[Opening DATA TO EXAMINE section]

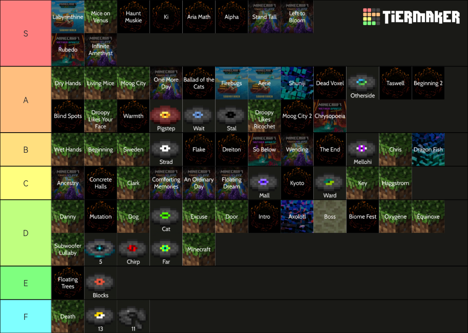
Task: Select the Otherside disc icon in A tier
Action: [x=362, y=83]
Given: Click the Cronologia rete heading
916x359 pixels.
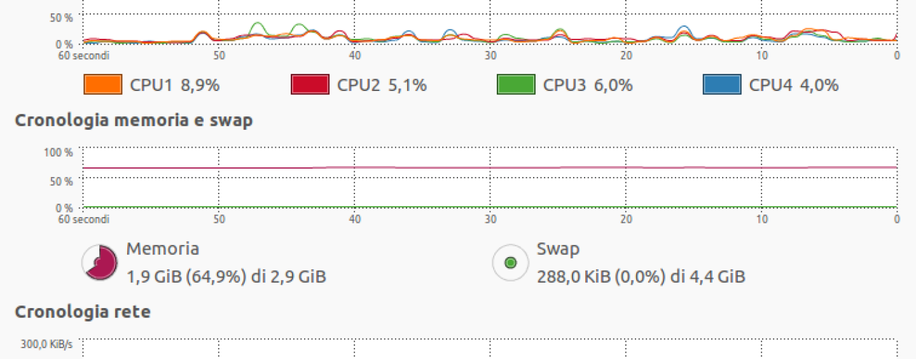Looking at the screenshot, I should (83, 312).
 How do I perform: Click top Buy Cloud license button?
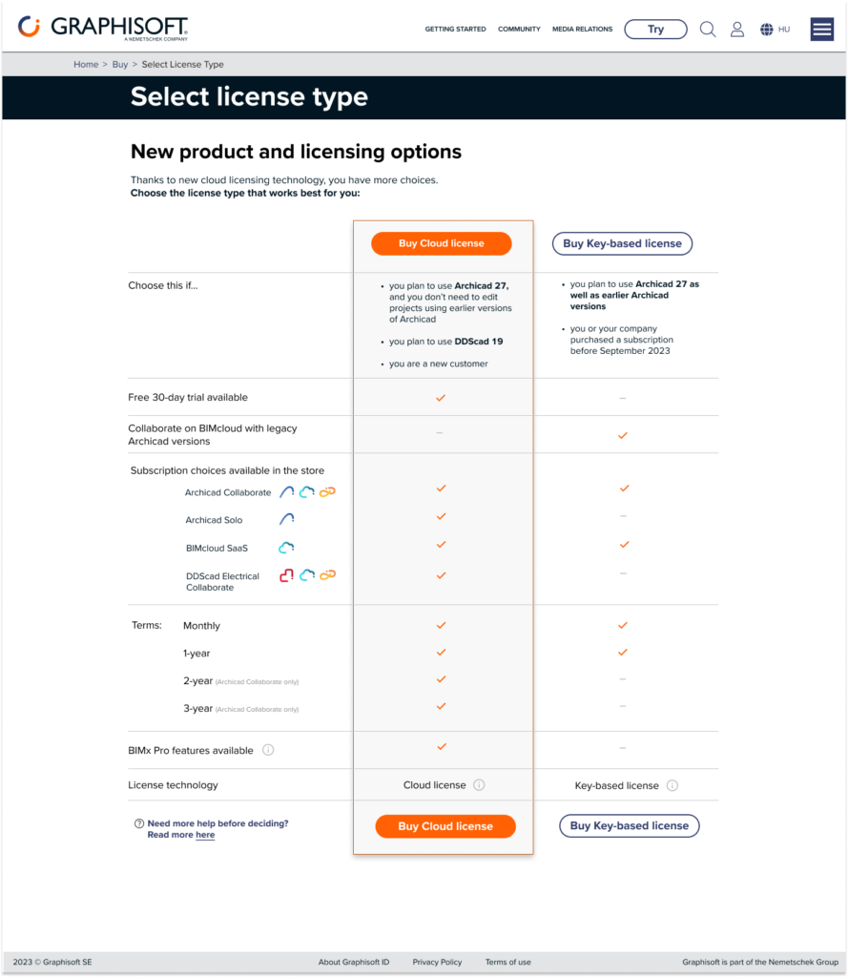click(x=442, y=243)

[Closing DATA TO EXAMINE section]

- [PROMPT]: Extract the run of lines beginning with the line that holds "How do I perform: Click" and ending at the last line of the data, inclusive. Exclude any pictures from the copy.

- [WRITTEN REPLY]:
 How do I perform: Click top Buy Cloud license button?
click(x=442, y=243)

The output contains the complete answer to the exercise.